### TASK DIRECTIONS:
Copy out each of the following lines word for word.

### RAW DATA:
****

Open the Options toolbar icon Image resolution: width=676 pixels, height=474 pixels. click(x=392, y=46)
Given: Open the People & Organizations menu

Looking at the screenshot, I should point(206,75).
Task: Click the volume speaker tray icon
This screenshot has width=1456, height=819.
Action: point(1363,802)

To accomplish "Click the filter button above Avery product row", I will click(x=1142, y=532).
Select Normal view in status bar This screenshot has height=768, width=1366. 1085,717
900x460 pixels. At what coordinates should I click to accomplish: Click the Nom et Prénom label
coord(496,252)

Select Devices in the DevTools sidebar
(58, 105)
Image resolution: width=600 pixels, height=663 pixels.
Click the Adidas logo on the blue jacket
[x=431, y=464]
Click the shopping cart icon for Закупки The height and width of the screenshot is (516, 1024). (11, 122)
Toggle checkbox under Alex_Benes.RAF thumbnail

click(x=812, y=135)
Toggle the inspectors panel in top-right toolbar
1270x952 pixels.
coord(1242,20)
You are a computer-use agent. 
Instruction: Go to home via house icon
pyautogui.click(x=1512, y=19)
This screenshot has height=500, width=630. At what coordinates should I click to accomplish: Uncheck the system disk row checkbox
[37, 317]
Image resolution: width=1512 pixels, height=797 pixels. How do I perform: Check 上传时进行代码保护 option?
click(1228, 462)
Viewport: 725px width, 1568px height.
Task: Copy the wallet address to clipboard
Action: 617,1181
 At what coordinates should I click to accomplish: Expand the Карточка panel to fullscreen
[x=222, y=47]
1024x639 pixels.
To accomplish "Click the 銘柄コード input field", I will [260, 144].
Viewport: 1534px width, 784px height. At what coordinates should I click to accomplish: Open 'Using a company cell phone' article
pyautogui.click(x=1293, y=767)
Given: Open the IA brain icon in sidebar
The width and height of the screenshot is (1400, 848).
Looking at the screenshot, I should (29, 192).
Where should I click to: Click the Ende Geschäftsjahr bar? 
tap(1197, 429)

****

### TASK ANSWER:
Open the Options toolbar icon Image resolution: width=676 pixels, height=474 pixels. click(x=392, y=46)
Given: Open the People & Organizations menu

Looking at the screenshot, I should point(206,75).
Task: Click the volume speaker tray icon
This screenshot has width=1456, height=819.
Action: point(1363,802)

To accomplish "Click the filter button above Avery product row", I will click(x=1142, y=532).
Select Normal view in status bar This screenshot has height=768, width=1366. 1085,717
900x460 pixels. At what coordinates should I click to accomplish: Click the Nom et Prénom label
coord(496,252)

Select Devices in the DevTools sidebar
(58, 105)
Image resolution: width=600 pixels, height=663 pixels.
Click the Adidas logo on the blue jacket
[x=431, y=464]
Click the shopping cart icon for Закупки The height and width of the screenshot is (516, 1024). (11, 122)
Toggle checkbox under Alex_Benes.RAF thumbnail

click(x=812, y=135)
Toggle the inspectors panel in top-right toolbar
1270x952 pixels.
coord(1242,20)
You are a computer-use agent. 
Instruction: Go to home via house icon
pyautogui.click(x=1512, y=19)
This screenshot has height=500, width=630. At what coordinates should I click to accomplish: Uncheck the system disk row checkbox
[37, 317]
Image resolution: width=1512 pixels, height=797 pixels. How do I perform: Check 上传时进行代码保护 option?
click(1228, 462)
Viewport: 725px width, 1568px height.
Task: Copy the wallet address to clipboard
Action: 617,1181
 At what coordinates should I click to accomplish: Expand the Карточка panel to fullscreen
[x=222, y=47]
1024x639 pixels.
To accomplish "Click the 銘柄コード input field", I will [260, 144].
Viewport: 1534px width, 784px height. At what coordinates should I click to accomplish: Open 'Using a company cell phone' article
pyautogui.click(x=1293, y=767)
Given: Open the IA brain icon in sidebar
The width and height of the screenshot is (1400, 848).
Looking at the screenshot, I should (29, 192).
Where should I click to: Click the Ende Geschäftsjahr bar? 
tap(1197, 429)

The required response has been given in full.